Risks to biodiversity and coastal livelihoods from artisanal elasmobranch fisheries

Published on
11. March 2019

Risks to biodiversity and coastal livelihoods from artisanal elasmobranch fisheries in a Least Developed Country: The Gambia (West Africa)

Alec B. M. Moore, Bernard Séret, Roy Armstrong


Developing nations in tropical regions harbour rich biological resources on which humans depend for food, income and employment, yet data to aid their management is often lacking. In West Africa, the diversity and fisheries of elasmobranchs are poorly documented, despite them being known to be economically important and vulnerable to overexploitation. Rapid qualitative surveys of fish processing and landing sites in The Gambia from 2010-2018 revealed valuable new data on species composition, biology, relative abundance, fisheries and utilisation by humans. Diversity and abundance was dominated by batoids, with a major component comprising a large guitarfish (Glaucostegus cemiculus) that was apparently targeted, and a small whipray (Fontitrygon margaritella).
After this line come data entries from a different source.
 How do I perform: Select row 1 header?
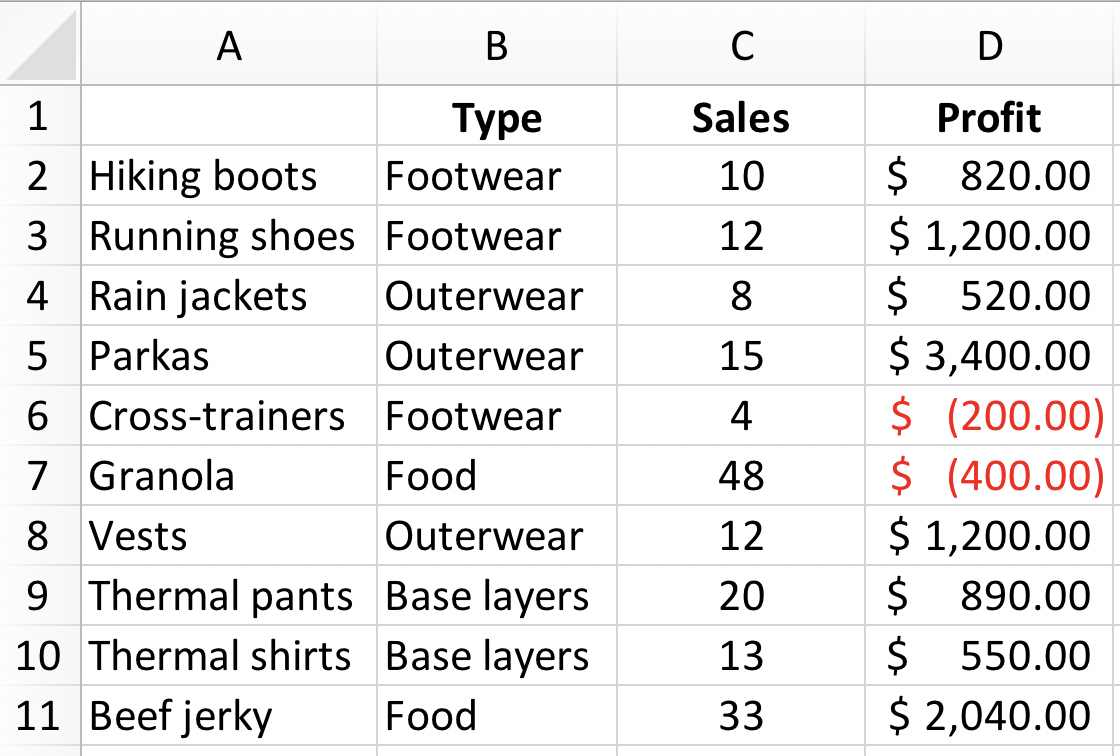point(40,116)
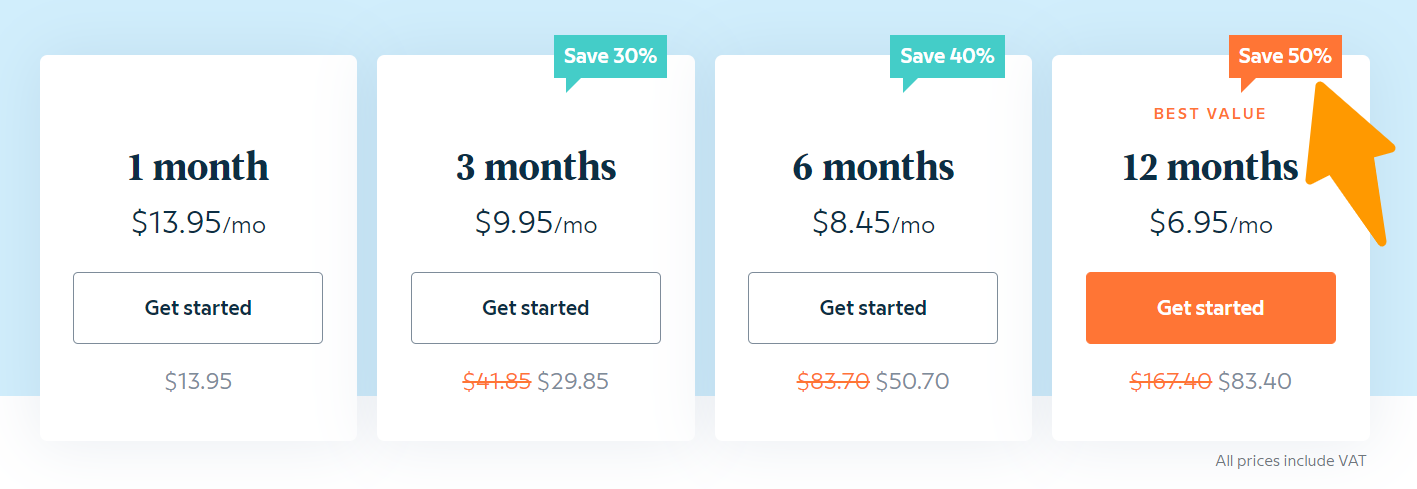The width and height of the screenshot is (1417, 489).
Task: Click the All prices include VAT note
Action: click(1290, 461)
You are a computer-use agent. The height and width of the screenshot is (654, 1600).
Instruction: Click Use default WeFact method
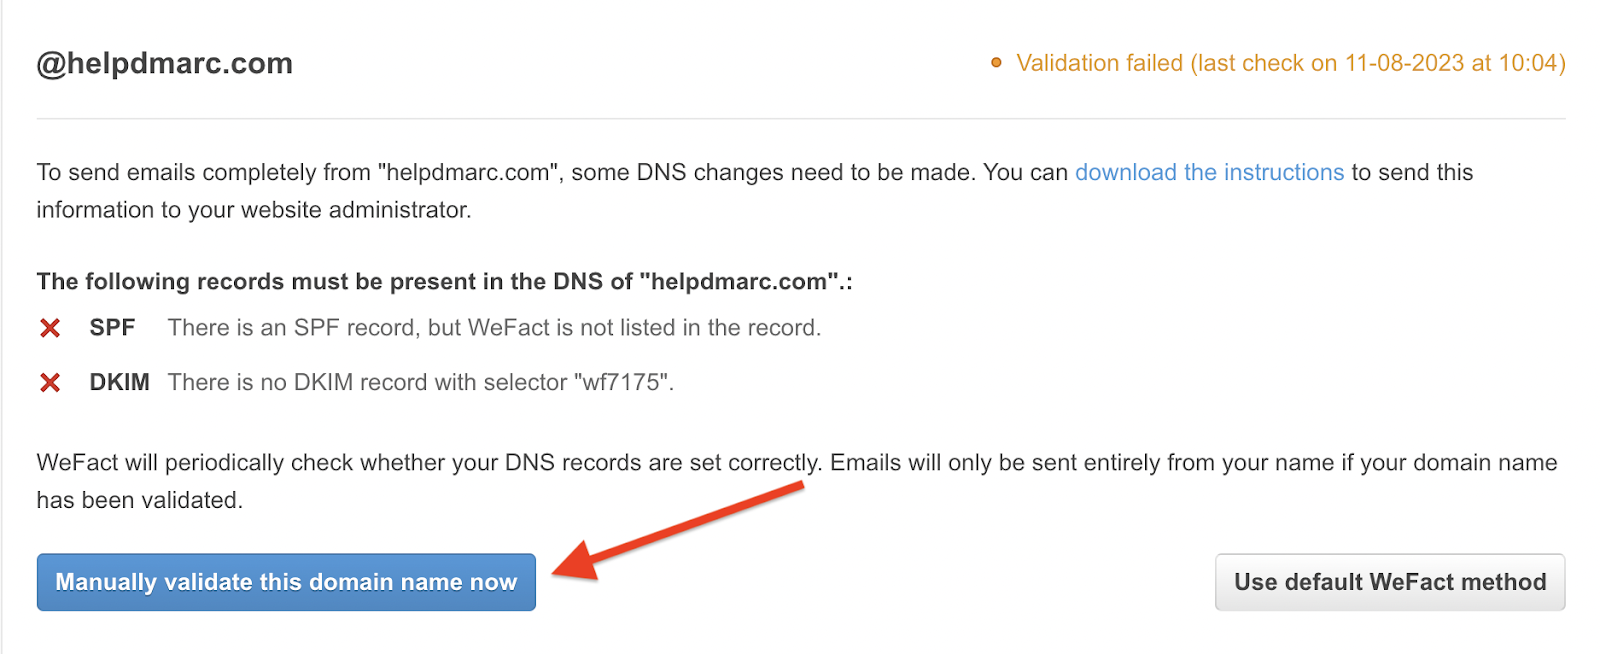tap(1389, 582)
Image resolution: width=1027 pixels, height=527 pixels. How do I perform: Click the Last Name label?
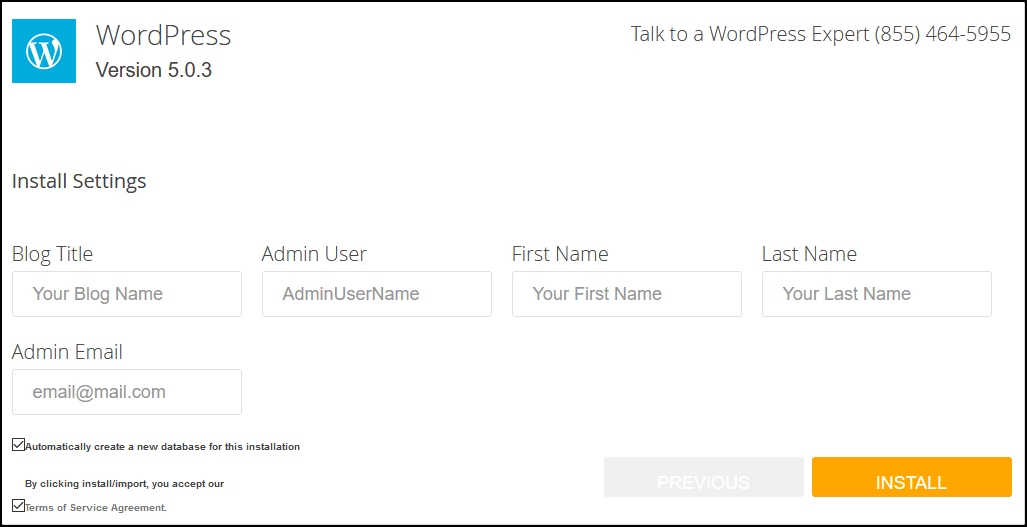click(x=809, y=254)
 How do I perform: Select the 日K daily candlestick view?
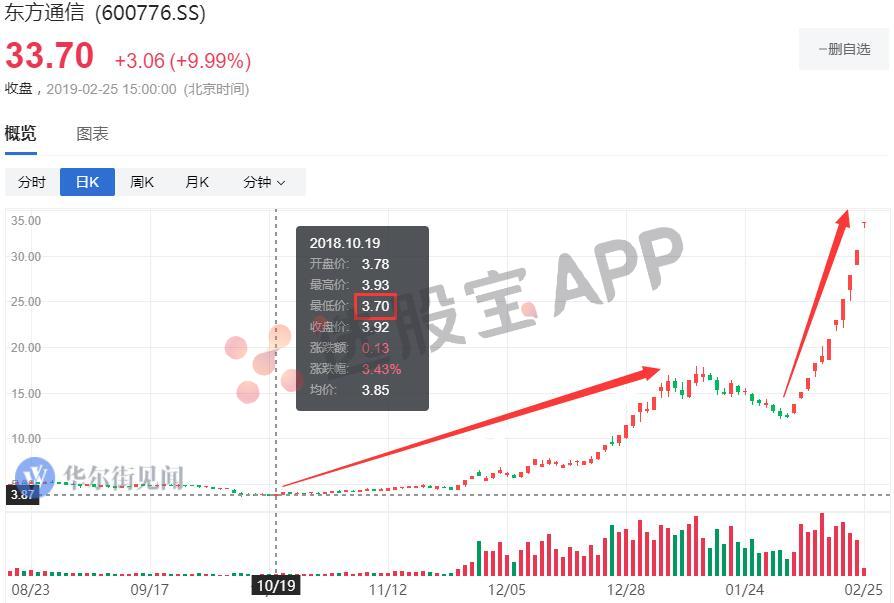coord(87,182)
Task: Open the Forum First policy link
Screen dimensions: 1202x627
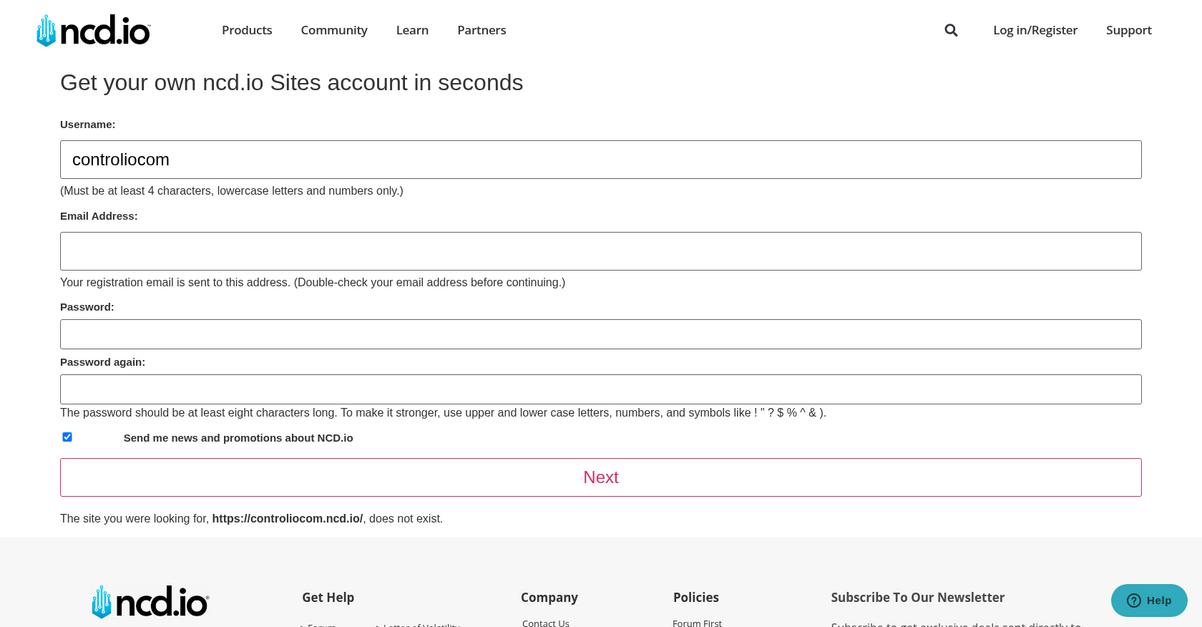Action: pyautogui.click(x=697, y=622)
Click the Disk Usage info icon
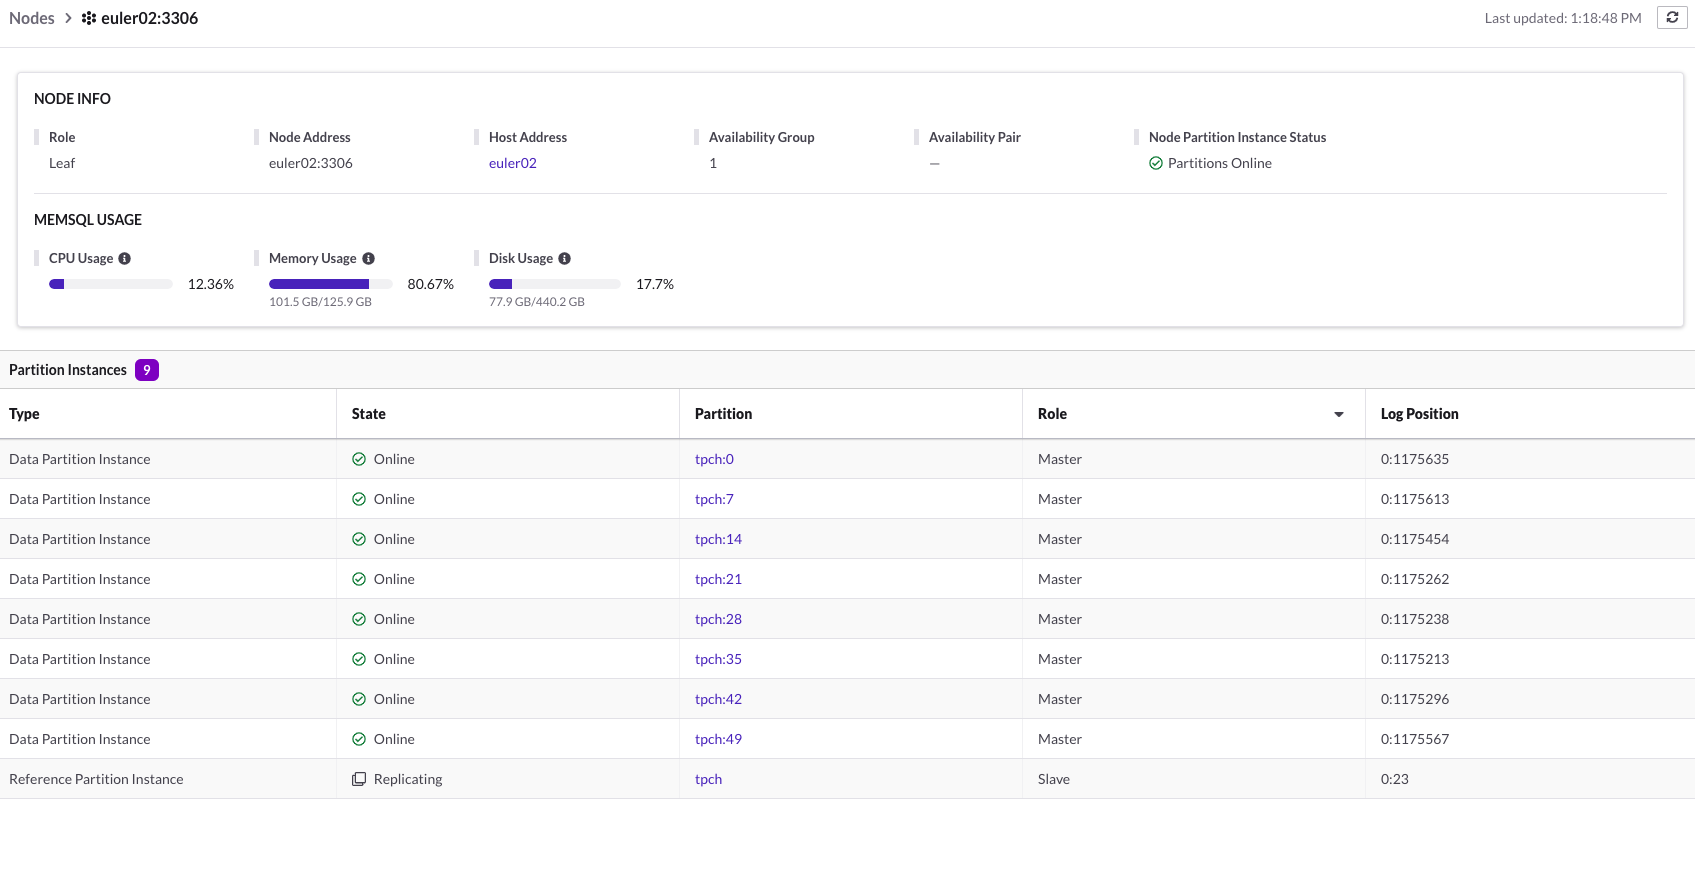Screen dimensions: 1695x893 pyautogui.click(x=565, y=258)
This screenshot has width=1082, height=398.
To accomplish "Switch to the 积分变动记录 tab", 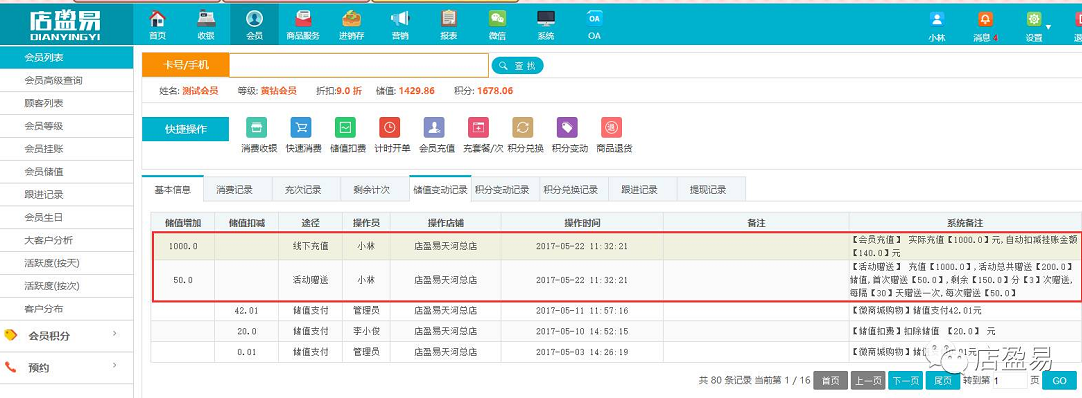I will [502, 190].
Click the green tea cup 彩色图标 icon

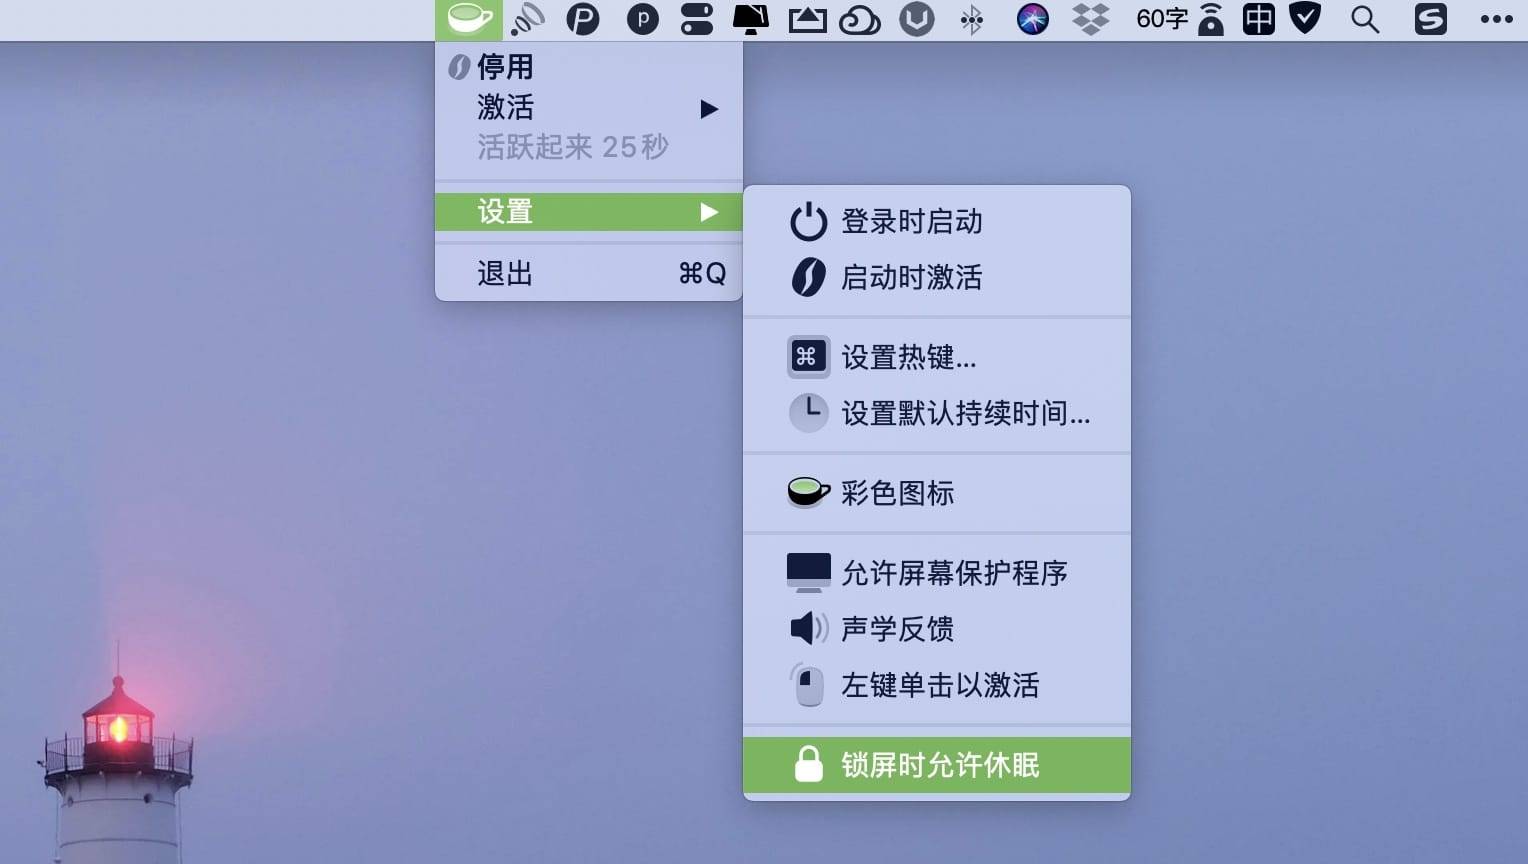coord(808,492)
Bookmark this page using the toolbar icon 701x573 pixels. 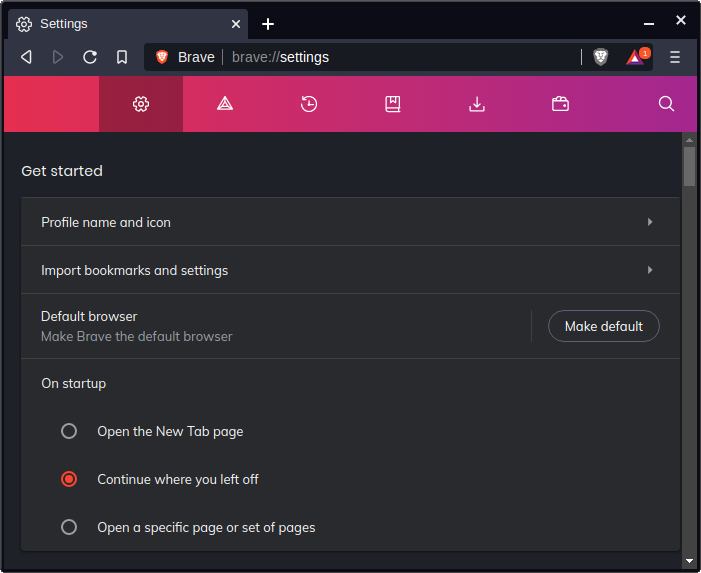click(122, 57)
Nearly all taxa recorded are classified by the IUCN Red List as Critically Endangered (angel sharks Squatina spp.), Endangered, Data Deficient, or Not Evaluated; several were endemic, of exceptional evolutionary distinctness, cryptic, possibly undescribed, and rare (including stingray Hypanus rudis not apparently recorded since description in 1870). Significant threats to biodiversity, coastal livelihoods and possibly food security are identified based on the apparent importance of elasmobranch fisheries and processing; the known inability of key taxa to withstand intensive fisheries; ‘fishing down the food web’ by intensive utilisation of F. margaritella; and the absence or rarity of previously common elasmobranch species that may be severely depleted in the region. This study provides data that may act as a starting point to aid sustainability accreditation of local fin-fisheries, and demonstrates the value of inexpensive and low-resolution data collection in developing countries.